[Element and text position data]
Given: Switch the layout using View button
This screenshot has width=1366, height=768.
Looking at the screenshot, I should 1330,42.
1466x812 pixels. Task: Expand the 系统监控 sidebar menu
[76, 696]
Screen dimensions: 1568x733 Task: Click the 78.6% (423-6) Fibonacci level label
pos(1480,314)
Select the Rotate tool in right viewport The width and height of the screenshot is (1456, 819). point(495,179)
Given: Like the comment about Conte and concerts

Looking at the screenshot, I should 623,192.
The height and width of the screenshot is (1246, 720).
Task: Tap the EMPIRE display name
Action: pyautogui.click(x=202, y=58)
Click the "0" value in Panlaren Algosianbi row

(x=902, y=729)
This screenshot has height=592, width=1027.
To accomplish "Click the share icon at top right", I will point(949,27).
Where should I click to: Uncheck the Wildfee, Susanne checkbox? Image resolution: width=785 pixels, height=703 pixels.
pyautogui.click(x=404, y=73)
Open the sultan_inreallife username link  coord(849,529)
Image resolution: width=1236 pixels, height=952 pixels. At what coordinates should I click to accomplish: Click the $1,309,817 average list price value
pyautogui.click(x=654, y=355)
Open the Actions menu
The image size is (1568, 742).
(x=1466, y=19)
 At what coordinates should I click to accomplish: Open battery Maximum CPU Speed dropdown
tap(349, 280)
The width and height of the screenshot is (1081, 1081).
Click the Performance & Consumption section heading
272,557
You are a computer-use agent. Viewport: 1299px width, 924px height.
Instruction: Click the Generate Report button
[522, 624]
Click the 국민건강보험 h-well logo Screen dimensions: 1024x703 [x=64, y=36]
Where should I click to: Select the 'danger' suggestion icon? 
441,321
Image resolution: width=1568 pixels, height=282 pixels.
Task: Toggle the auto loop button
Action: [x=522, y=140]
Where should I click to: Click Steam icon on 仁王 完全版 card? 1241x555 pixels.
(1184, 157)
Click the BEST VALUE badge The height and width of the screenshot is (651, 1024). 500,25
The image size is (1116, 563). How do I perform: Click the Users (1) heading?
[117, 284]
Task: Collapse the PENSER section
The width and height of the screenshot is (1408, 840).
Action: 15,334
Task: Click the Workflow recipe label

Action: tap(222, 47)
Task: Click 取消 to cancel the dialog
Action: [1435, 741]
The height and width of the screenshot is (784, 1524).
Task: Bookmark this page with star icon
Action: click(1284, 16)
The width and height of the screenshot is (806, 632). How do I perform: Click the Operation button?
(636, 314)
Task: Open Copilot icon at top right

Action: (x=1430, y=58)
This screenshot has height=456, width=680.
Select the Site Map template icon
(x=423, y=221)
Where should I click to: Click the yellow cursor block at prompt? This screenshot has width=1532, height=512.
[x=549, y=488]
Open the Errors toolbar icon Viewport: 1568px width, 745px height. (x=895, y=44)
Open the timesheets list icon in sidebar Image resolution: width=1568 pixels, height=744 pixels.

**Do this**
Pull out every line of the records above that contains the word "Select", and copy each of those lines in full.

**Solution to the exercise**
Select the Rotate tool in right viewport The width and height of the screenshot is (1456, 819). point(495,179)
Where should I click to: Select the 'danger' suggestion icon? 
Select the Site Map template icon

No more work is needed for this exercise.